#### Exercise brief:
Using only the entries below, copy exactly the lines that begin at the one with "Chile Travel (790, 450)" and end at the one with "Impressum (353, 1829)", both included. Drop the pictures.

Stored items
-.-.-

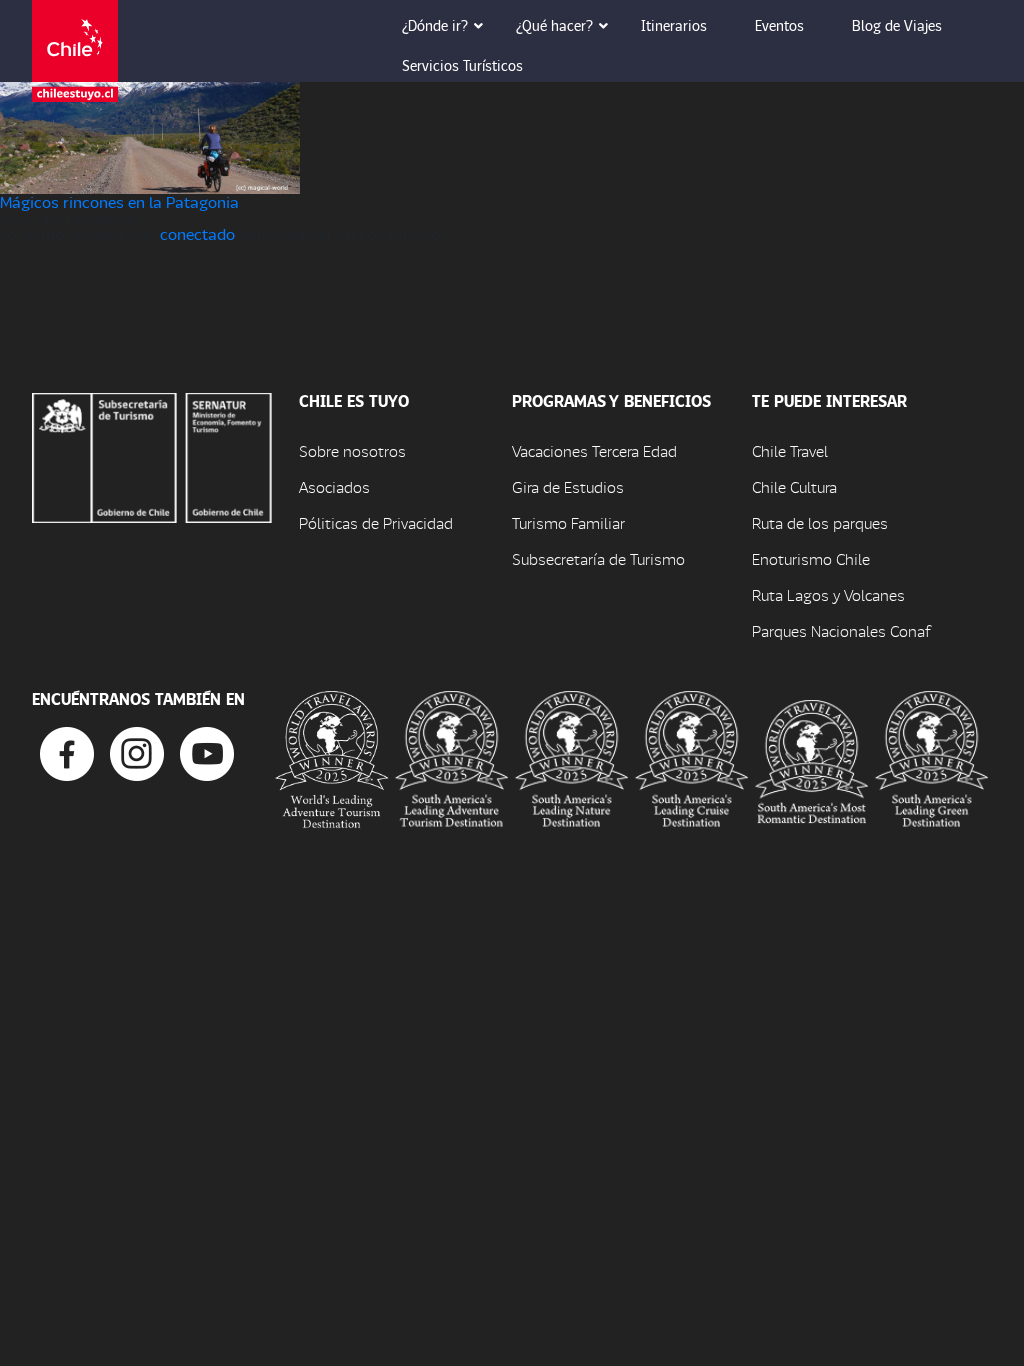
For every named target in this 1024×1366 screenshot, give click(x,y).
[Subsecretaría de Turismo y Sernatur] (152, 455)
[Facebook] (67, 751)
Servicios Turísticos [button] (462, 65)
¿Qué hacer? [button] (554, 25)
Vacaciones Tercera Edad (594, 450)
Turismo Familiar (568, 522)
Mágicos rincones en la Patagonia (119, 201)
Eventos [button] (779, 25)
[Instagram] (137, 751)
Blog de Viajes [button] (897, 25)
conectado (197, 233)
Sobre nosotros (352, 450)
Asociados (334, 486)
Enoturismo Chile (811, 558)
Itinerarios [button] (674, 25)
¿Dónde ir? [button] (435, 25)
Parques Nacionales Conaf (841, 630)
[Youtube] (207, 751)
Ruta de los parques (820, 522)
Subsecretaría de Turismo (598, 558)
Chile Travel (790, 450)
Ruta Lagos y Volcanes (828, 594)
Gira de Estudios (568, 486)
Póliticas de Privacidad (376, 522)
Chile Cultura (794, 486)
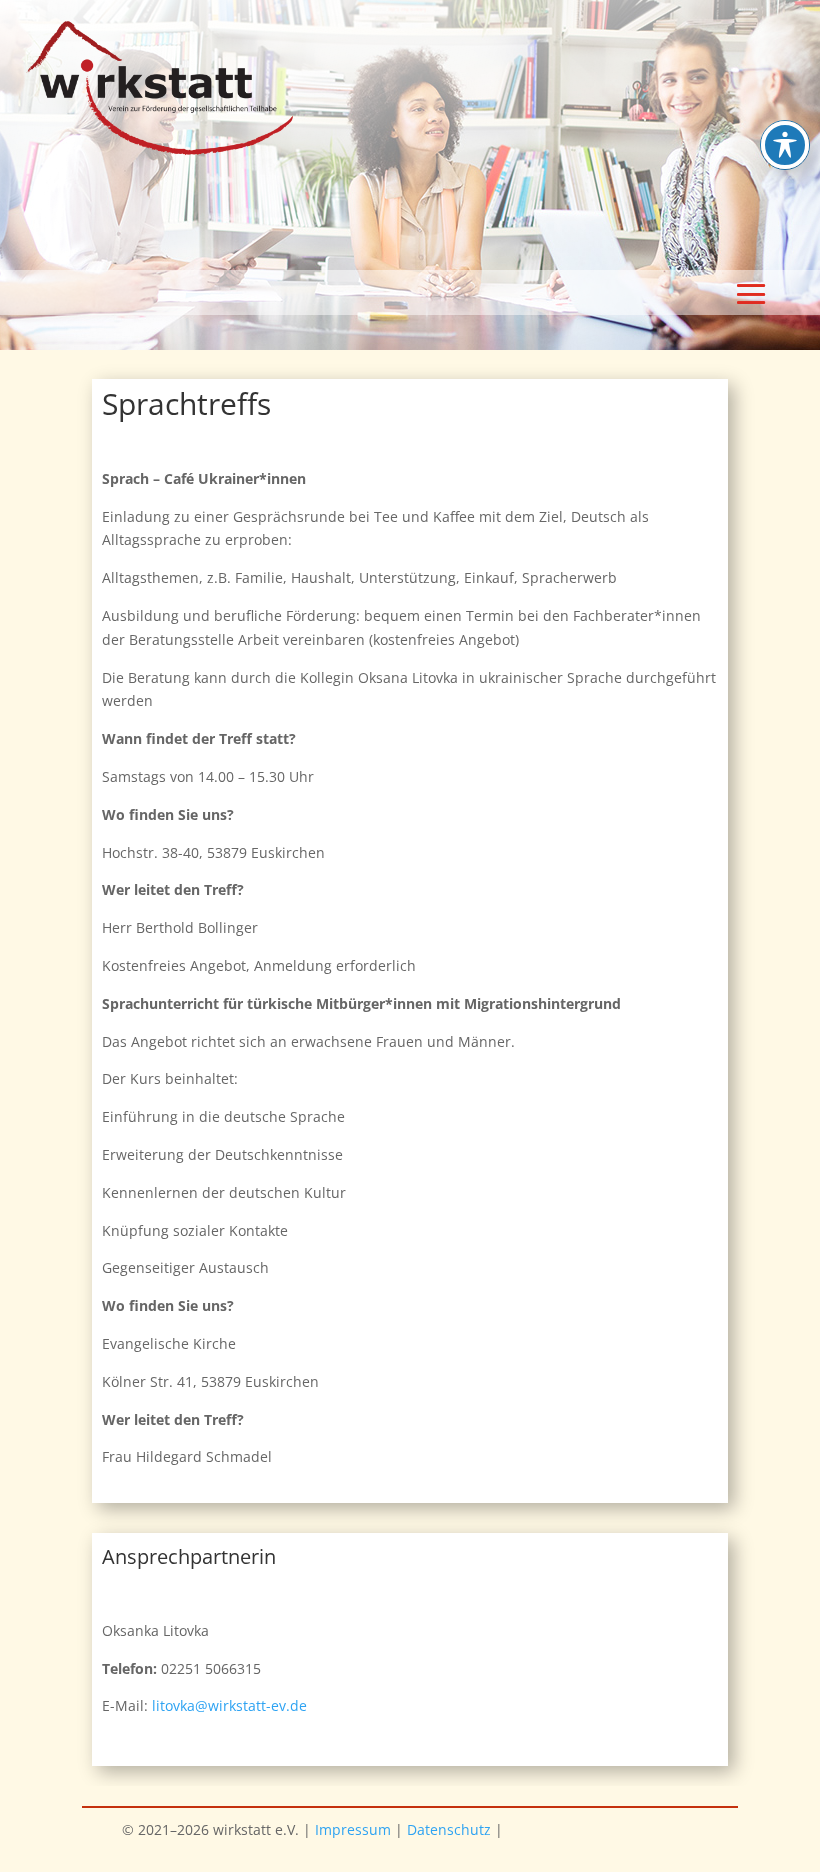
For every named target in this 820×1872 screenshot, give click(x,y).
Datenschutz (449, 1829)
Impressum (353, 1829)
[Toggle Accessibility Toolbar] (785, 145)
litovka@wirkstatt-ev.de (229, 1705)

-.-.-

#### Result below:
Chile Travel (790, 450)
Ruta Lagos y Volcanes (828, 594)
Gira de Estudios (568, 486)
Póliticas de Privacidad (376, 522)
Chile Cultura (794, 486)
For every named target in this 820×1872 screenshot, give click(x,y).
Datenschutz (449, 1829)
Impressum (353, 1829)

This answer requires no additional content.